Simulated train crashes are part of the TEEX training facility Disaster City, located in College Station, Texas.

Weather and climate disaster events are an increasing concern for both civilians and those in the health care field. In 2024, the U.S. experienced 27 climate-related disasters that each caused losses exceeding $1 billion and resulted in multiple injuries and deaths. Climate disasters are deeply intertwined with patient care and emergency response, so the opportunity to work alongside medical professionals across fields is a unique and critical one.

“Seeing the interdisciplinary collaboration in action during realistic simulations provided valuable insights into how complex disaster scenarios require coordinated responses from different specialties,” Sundar says. “No single expertise can address these complex challenges alone.”

Cross-specialty collaboration

Disaster Day has become an opportunity for state partners and beyond.

“It’s become an interdisciplinary familiarization with capacities and capabilities inside a disaster context for many different groups,” Moats says.

Some of those groups include the Texas Department of State Health Services, whose emergency medical task forces provided an AMBUS, a multi-patient transport vehicle, for the simulation; the Texas Department of Public Safety, highway patrol, the New York Air National Guard, the Texas State Guard, the Texas A&M Forest Service, and the United States Air Force’s 59th Medical Wing, among others.

Including Diploma in Climate Medicine participants was the latest in an ever-growing collaboration.

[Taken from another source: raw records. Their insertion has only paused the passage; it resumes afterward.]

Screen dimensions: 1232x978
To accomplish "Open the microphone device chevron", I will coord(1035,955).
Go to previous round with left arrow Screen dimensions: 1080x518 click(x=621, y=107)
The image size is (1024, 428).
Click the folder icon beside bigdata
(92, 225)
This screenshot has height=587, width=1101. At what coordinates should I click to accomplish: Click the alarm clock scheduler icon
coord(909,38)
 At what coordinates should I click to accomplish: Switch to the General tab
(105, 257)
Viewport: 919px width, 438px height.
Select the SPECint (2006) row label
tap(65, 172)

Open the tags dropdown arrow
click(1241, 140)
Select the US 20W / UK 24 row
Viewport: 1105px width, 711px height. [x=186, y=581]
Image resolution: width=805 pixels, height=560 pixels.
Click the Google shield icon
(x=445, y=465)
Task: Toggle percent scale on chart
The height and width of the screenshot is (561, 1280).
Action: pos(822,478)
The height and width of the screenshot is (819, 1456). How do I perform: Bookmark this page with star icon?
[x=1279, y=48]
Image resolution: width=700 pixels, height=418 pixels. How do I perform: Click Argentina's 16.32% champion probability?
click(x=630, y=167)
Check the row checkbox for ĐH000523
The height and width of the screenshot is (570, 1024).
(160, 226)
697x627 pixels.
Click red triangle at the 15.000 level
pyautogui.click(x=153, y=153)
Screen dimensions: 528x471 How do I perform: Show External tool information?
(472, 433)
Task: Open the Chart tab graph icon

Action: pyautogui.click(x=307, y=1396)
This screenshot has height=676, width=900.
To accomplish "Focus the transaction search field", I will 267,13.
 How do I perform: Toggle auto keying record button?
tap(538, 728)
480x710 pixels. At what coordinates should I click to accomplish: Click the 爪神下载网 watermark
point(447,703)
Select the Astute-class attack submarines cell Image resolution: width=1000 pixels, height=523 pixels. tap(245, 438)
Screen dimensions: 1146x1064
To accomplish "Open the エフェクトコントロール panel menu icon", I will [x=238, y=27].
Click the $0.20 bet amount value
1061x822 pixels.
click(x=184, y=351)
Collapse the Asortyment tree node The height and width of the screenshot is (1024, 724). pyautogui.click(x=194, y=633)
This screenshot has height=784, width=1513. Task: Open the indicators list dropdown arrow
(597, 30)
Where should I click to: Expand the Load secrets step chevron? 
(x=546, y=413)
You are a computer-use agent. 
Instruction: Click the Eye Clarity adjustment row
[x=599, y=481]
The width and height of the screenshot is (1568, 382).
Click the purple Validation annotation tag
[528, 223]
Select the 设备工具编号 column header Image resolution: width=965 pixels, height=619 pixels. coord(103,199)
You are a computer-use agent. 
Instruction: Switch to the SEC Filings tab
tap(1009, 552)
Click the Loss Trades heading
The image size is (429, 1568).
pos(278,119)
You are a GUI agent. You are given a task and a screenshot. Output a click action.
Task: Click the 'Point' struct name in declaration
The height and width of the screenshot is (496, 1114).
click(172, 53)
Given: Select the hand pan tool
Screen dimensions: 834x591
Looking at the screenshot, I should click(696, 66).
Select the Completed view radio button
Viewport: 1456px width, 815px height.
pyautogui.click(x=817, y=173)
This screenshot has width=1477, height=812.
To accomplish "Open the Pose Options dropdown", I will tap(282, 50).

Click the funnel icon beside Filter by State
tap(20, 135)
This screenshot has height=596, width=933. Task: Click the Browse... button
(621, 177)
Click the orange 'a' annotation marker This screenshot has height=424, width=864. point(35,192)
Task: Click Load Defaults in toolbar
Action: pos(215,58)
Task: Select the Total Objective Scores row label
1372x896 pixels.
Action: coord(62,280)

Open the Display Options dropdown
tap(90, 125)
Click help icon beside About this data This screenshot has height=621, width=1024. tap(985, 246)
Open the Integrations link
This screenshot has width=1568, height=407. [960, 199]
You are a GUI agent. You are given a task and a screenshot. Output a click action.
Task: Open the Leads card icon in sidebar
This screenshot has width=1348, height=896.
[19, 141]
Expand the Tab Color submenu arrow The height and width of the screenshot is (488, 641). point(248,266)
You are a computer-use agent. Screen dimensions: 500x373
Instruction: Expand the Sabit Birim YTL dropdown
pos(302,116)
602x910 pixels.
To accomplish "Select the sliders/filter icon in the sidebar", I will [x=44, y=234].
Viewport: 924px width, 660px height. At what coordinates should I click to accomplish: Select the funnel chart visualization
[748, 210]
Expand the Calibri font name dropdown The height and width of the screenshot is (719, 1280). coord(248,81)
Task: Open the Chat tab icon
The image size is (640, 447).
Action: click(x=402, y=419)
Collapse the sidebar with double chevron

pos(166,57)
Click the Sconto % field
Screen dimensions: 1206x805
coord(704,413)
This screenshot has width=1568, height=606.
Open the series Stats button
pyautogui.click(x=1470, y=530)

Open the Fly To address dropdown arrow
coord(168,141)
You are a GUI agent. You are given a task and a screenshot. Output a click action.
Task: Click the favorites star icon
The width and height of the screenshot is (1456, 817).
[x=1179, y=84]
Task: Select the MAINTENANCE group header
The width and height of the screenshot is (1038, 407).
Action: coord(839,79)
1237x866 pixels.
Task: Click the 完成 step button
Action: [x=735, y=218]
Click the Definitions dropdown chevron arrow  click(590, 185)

In addition to the AMBUS, students and health care professionals had access to a mobile medical unit, which is akin to an ICU housed in a 53-foot semi-trailer. Portions of the event covered triage situations, critical care transportation, shelter operations, patient evacuation, and command structure, including an aeromedical evacuation that included patient movement aboard a C17 cargo aircraft.

Instructor Bobbie Jackson leads a tabletop exercise where participants navigate a cascading disaster scenario.

Instructor Bobbie Jackson leads a tabletop exercise where participants navigate a cascading disaster scenario.

Sundar summed up his experience in three key principles: "Sweat now or bleed later," emphasizing how emergency drills build critical muscle memory; "Expertise has blind spots," focused on the way specialized teams need to partner to see the full picture; and "Readiness isn't free," meaning that organizations that survive disasters invest in flexible response capacity before crises hit.

Attendees and organizers say they were pleased with the success of this year’s Disaster Day, not only in numbers, but in the depth and breadth of knowledge and experience that was shared.

While not every clinician will serve as a first responder during a disaster, the Diploma’s Certificate in Disaster Resilience and Response, which includes Disaster Day, prepares them to play a vital role—whether by updating their organization’s Emergency Operations Plan or creating individual action plans like heat response strategies,” says Bhargavi Chekuri, MD, director of the Diploma in Climate Medicine. “It’s essential that health care systems plan for the conditions we’ll face 20 years from now, not rely on the realities of 20 years ago.”